En Santiago de Compostela, el 18 de marzo de 2026 se formalizó un acuerdo financiero clave que activa un proyecto industrial relevante para Galicia. El acto, celebrado en la sede del Instituto Galego de Promoción Económica (Igape), sella el apoyo a Seafood Legacy Spain S.L.
para la construcción de la primera planta de cría de salmón en la comunidad, ubicada en el puerto de Burela. Esta iniciativa se presenta como una apuesta por la innovación y la sostenibilidad en el sector marino, con un diseño que integra tecnología avanzada y financiación mixta.
El proyecto ocupará una parcela cercana a 20.000 m² en la dársena burelesa y se estima que generará alrededor de un centenar de empleos directos e indirectos en la comarca de A Mariña. El respaldo incluye un préstamo de 5 millones de euros del Igape y aportes de la Xunta a través de varias consellerías, así como la participación de entidades financieras y del Instituto de Crédito Oficial.
En conjunto, la intervención pública y privada pretende impulsar una instalación moderna y de alto valor añadido para la economía local.
Cómo se articula el paquete de financiación
El acuerdo financiero combina fondos y préstamos procedentes de administraciones y bancos. A nivel autonómico la Xunta moviliza 33,5 millones de euros, desglosados en 25 millones desde la Consellería do Mar cofinanciados por el Fondo Europeo de Pesca y Acuicultura (Fempa), y 8,5 millones desde la Consellería de Economía e Industria, a lo que se suma la inversión de XesGalicia por 3,5 millones. Además, participan como entidades crediticias colaboradoras Banco Santander y Abanca, junto con el ICO, configurando un esquema público-privado diseñado para reducir riesgo y acelerar la ejecución.
Participación institucional y objetivos
Este esquema busca no solo aportar capital, sino también facilitar la puesta en marcha mediante apoyo institucional y planificación estratégica. La implicación del Igape y de XesGalicia responde a la voluntad de situar a Galicia como referente en acuicultura avanzada; por su parte, el concurso de bancos como Banco Santander y Abanca añade capacidad financiera y experiencia en proyectos industriales. El respaldo del ICO completa la estructura proporcionando garantías y liquidez para que la inversión privada y pública pueda ejecutarse de forma coordinada.
Tecnología y sostenibilidad: qué aporta la planta
La instalación empleará sistemas de recirculación de agua (RAS), una alternativa tecnológica que optimiza recursos hídricos y mejora la bioseguridad. En este contexto, RAS se entiende como un conjunto de tecnologías que permiten tratar y reutilizar el agua dentro del ciclo productivo, minimizando vertidos y reduciendo la huella ambiental respecto a modelos tradicionales. El proyecto pretende así combinar rendimiento productivo con criterios ambientales y normativos actuales.

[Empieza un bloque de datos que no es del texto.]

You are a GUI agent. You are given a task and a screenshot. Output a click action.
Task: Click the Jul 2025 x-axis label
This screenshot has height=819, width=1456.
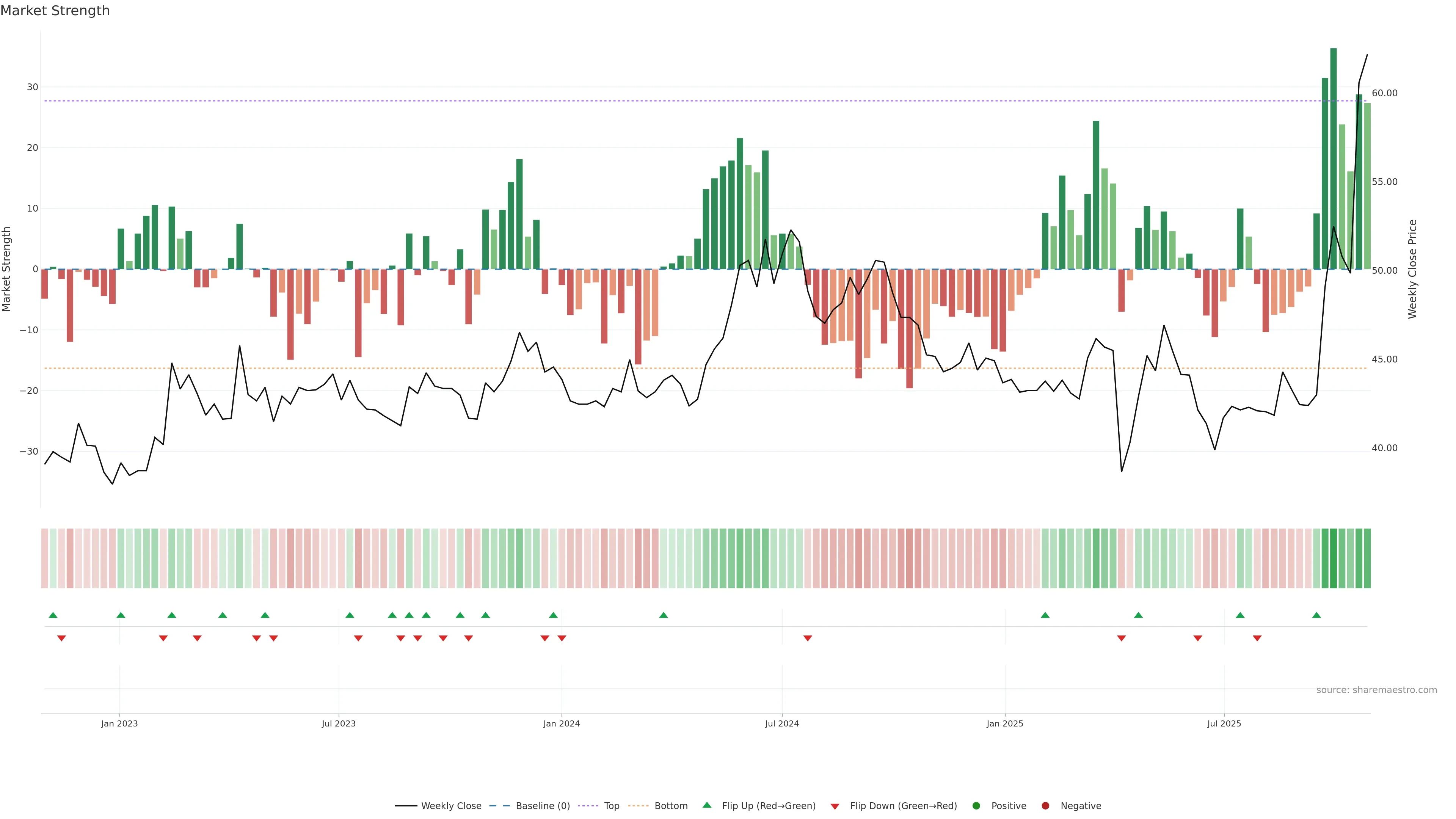point(1224,723)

Beneficios técnicos y ambientales
Entre las ventajas que ofrece la adopción de RAS destaca el uso eficiente del agua, el control más exhaustivo de parámetros sanitarios y la posibilidad de producir con mayor densidad sin sacrificar bienestar animal. Ese enfoque técnico facilita cumplir estándares de sostenibilidad y responder a demandas de seguridad alimentaria. Asimismo, la planta servirá como plataforma para transferir conocimiento y promover innovación en el sector acuícola gallego, contribuyendo a su modernización y competitividad.
Impacto económico y perspectiva territorial
Con una inversión global superior a 100 millones de euros, la iniciativa aspira a generar un efecto tractor sobre la economía de la comarca de A Mariña. La construcción y posterior operación de la planta dinamizarán la cadena de suministro local, desde la industria auxiliar hasta servicios logísticos y de mantenimiento. La creación de empleo directo e indirecto y la atracción de talento técnico son objetivos explícitos que refuerzan la apuesta de la Xunta por sectores estratégicos ligados al mar.
La firma del acuerdo representa un hito para el desarrollo regional: combina recursos públicos y privados para materializar un proyecto que une innovación, sostenibilidad y viabilidad económica. Si se ejecuta según lo previsto, la planta de Seafood Legacy Spain en Burela no solo consolidará una nueva actividad productiva en Galicia, sino que también podrá servir como ejemplo de colaboración institucional para futuros proyectos en la economía del mar.